# EXERCISE BRIEF:
Your answer should consist of all lines in the listing that hold the word "field".

# DATA UNDER STUDY:

◆ ◆ ◆

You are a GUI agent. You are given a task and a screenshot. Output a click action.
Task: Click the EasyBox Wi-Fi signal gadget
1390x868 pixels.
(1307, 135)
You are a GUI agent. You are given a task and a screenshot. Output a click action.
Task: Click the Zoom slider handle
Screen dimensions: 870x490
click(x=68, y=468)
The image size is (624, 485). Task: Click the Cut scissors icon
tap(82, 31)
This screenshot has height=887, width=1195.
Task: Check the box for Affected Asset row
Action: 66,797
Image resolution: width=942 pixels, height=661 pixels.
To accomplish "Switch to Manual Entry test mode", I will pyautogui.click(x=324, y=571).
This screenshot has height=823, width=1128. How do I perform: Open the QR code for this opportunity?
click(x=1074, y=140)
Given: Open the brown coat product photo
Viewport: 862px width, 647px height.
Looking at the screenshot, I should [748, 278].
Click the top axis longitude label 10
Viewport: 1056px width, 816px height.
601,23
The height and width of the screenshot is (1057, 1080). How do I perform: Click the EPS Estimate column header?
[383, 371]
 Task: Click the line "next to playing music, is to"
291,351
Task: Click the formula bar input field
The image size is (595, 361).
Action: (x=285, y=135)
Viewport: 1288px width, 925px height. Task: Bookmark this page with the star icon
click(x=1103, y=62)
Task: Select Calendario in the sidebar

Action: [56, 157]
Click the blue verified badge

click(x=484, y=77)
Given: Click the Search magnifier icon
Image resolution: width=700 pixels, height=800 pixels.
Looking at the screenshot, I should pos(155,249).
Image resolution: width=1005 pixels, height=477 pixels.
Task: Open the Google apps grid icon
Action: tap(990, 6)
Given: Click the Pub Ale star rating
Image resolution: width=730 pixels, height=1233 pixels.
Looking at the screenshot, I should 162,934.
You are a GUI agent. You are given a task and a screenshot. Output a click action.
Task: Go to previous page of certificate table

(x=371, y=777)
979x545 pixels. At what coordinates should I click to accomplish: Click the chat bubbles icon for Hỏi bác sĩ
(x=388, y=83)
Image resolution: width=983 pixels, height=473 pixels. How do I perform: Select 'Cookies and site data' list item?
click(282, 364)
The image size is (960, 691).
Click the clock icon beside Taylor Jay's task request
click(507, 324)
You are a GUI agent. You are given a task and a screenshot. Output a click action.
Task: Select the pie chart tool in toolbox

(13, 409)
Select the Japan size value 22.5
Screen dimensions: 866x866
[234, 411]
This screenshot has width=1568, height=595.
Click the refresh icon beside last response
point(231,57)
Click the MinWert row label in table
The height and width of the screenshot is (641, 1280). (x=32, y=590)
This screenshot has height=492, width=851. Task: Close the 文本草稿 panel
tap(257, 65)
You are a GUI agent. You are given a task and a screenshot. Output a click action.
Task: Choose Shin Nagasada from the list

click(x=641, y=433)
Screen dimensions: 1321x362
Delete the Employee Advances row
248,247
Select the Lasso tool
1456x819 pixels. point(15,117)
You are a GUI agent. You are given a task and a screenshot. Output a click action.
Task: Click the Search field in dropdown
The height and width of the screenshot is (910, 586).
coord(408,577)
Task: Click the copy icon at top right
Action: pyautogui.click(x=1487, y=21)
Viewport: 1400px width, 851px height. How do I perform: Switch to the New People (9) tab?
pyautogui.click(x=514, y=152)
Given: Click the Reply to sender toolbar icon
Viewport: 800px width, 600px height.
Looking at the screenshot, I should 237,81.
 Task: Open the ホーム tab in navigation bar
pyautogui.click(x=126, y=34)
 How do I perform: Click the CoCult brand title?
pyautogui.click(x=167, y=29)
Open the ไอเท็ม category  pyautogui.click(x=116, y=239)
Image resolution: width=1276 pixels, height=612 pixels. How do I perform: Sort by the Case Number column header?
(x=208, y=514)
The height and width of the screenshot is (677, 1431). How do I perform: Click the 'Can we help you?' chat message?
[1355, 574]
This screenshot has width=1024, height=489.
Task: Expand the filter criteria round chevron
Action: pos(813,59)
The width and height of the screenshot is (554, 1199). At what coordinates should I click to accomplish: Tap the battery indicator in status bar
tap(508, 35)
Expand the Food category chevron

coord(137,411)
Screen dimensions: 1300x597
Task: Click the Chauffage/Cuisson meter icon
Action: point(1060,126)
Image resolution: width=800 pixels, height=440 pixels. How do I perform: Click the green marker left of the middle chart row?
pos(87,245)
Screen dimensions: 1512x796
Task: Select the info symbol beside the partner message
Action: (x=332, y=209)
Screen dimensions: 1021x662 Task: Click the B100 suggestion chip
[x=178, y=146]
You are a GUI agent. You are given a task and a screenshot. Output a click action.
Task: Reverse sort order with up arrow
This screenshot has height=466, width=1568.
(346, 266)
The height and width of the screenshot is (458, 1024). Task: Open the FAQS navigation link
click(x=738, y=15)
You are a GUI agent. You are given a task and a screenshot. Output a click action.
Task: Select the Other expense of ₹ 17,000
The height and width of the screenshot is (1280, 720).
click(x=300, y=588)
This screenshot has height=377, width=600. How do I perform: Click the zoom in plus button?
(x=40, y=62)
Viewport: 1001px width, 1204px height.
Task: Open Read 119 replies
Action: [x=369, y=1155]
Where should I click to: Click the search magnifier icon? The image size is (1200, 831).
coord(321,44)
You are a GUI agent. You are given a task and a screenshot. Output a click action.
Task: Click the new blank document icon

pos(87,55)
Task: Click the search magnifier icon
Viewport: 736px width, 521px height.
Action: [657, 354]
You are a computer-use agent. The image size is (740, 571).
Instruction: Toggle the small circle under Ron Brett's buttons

◆ ◆ ◆

# RESULT OF THIS EXERCISE:
Task: Click the formula bar input field
Task: Click the Search field in dropdown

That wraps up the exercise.